It is important to understand that researchers almost never find the "perfect" dataset, containing data for all the variables they must measure in one download. Multiple datasets from different sources must often be combined. For example, you might find demographic and income information in the US census and then find urban revitalization information from the Department of Housing and Urban Development, producing two spreadsheets of data that you must combine.
Data cleaning, also sometimes referred to as data scrubbing, data munging or, in less academic settings, data wrangling, is the process of fixing or removing incorrect, corrupted, incorrectly formatted, duplicate, or incomplete data within a dataset. When combining multiple data sources there are many opportunities for data to be duplicated, formatted incorrectly (ex. one data source uses MM/DD/YYYY date format and another uses DD/MM/YY) or mislabeled (ex. one data source uses "race" as a label and another uses "race/ethnicity"). It is also possible, when combining datasets, that data will be missing (ex. certain variables may be missing data for certain years). If data is incorrect or inconsistent, outcomes and algorithms are unreliable, even though they may look correct.

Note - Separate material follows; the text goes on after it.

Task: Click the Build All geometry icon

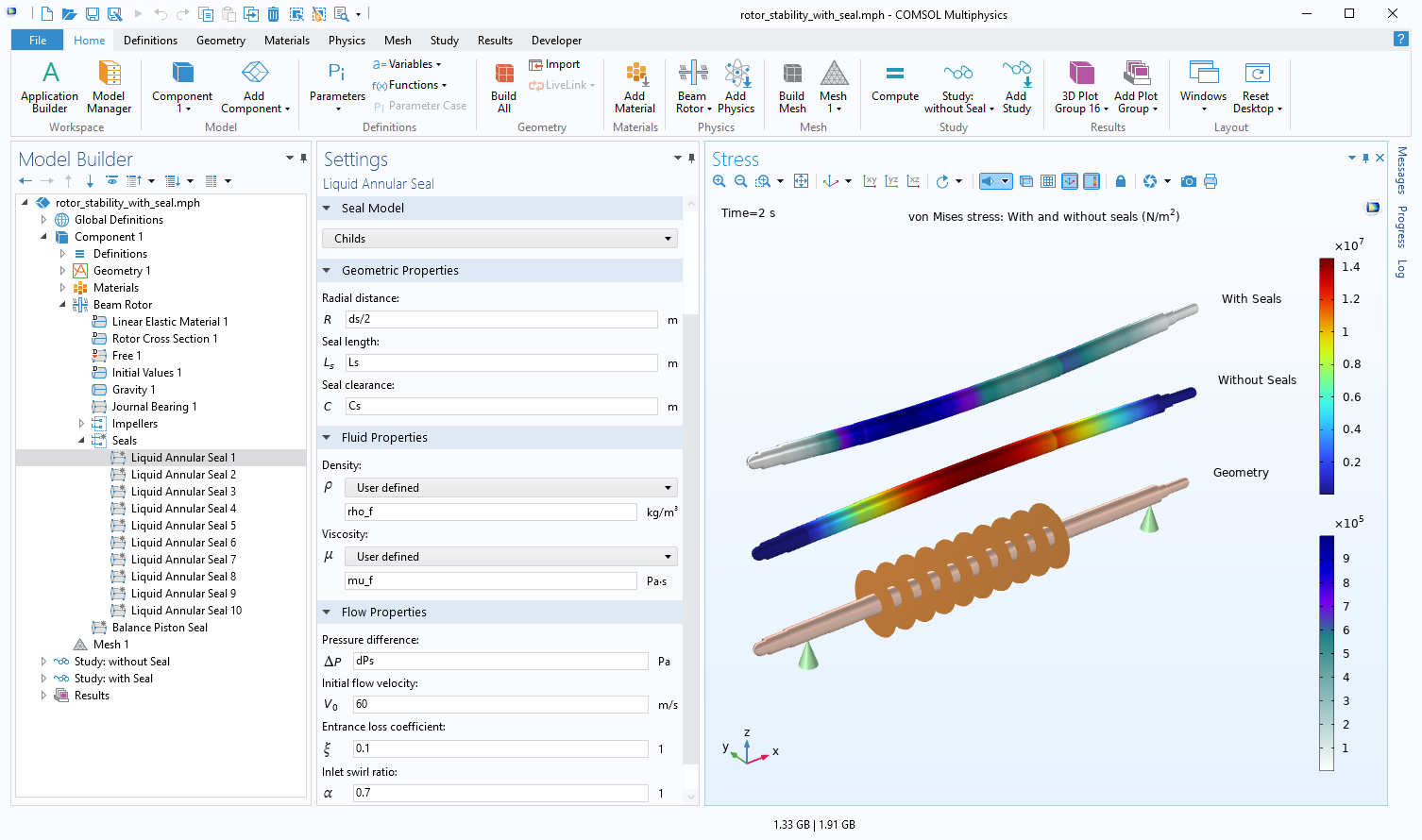Action: click(503, 87)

When gathering datasets for your required variables, it is often helpful to keep a chart to record what you have successfully found, where, for what years (when applicable), for what populations (when applicable) and what format the data is available in. A sample chart might look like this:
Data source / citation | Years available | Teams | Data format | Other | |
Variable1: (ex. Team ticket revenue) | (ex. https://www.statista.com/statistics/193553/revenue-of-national-football-league-teams-in-2010/ | 2021 | all teams | revenue by team in 2021 (in million U.S. dollars) | |
Variable 2 (ex. Team concession revenue) | https://www.statista.com/statistics/202604/concession-stand-prices-in-the-national-football-league/ | 2006-2021 | all teams | revenue by team in U.S. dollars | |
Variable 3 (ex. Team parking prices) | https://bolavip.com/en/nfl/nfl-stadiums-list-capacity-parking-spaces-and-rates-in-2021-20210815-0016.html | 2022 | top ten teams | revenue in US dollars per parking space available | Tickets and concessions revenue is included in download. |
Variable 4 |
In the above example, if you were studying the value of hosting an NFL team from 2006-2016 for all host cities, the chart might help you understand you will need to do the following types of data cleaning:
After you determine the critical data values you need for your analysis; collect the data, sort and organize it, then you must clean it. There is no one, set procedure you will always follow to clean data. What you will need to do depends on the datasets you have located. Some general issues to consider are:
Step 1: Handle missing data
You may need to search for additional datasets, revise your years studied or populations studied, etc. How you manage missing data will depend on the impact the missing data has on your ability to conduct your study.
Step 2: Remove duplicate or irrelevant observations
When combining datasets, as in the example above, you may obtain the same data from multiple sources. Similarly, some datasets may include information about variables that are not relevant to your study (ex. you are studying NFL team revenue and your dataset includes NFL, MLB and NBA revenue). Duplicate and irrelevant data should be removed.
Step 3: Fix structural error and formatting inconsistencies
Fix issues such as capitalization and spelling inconsistencies; ensure forms of measurement and labeling etc are consistent; remove unnecessary data formats (such as XML) and make sure data that requires formatting (such as numeral vs, text strings vs. dates) have the proper formatting.
Step 4: Filter unwanted outliers
Often, there will data that, at a glance, does not appear to fit. If you have a legitimate reason to remove an outlier, like improper data-entry, doing so will help the performance of the data you are working with. However, sometimes it is the appearance of an outlier that will prove a theory you are working on. Be thoughtful and intentional if you remove outliers.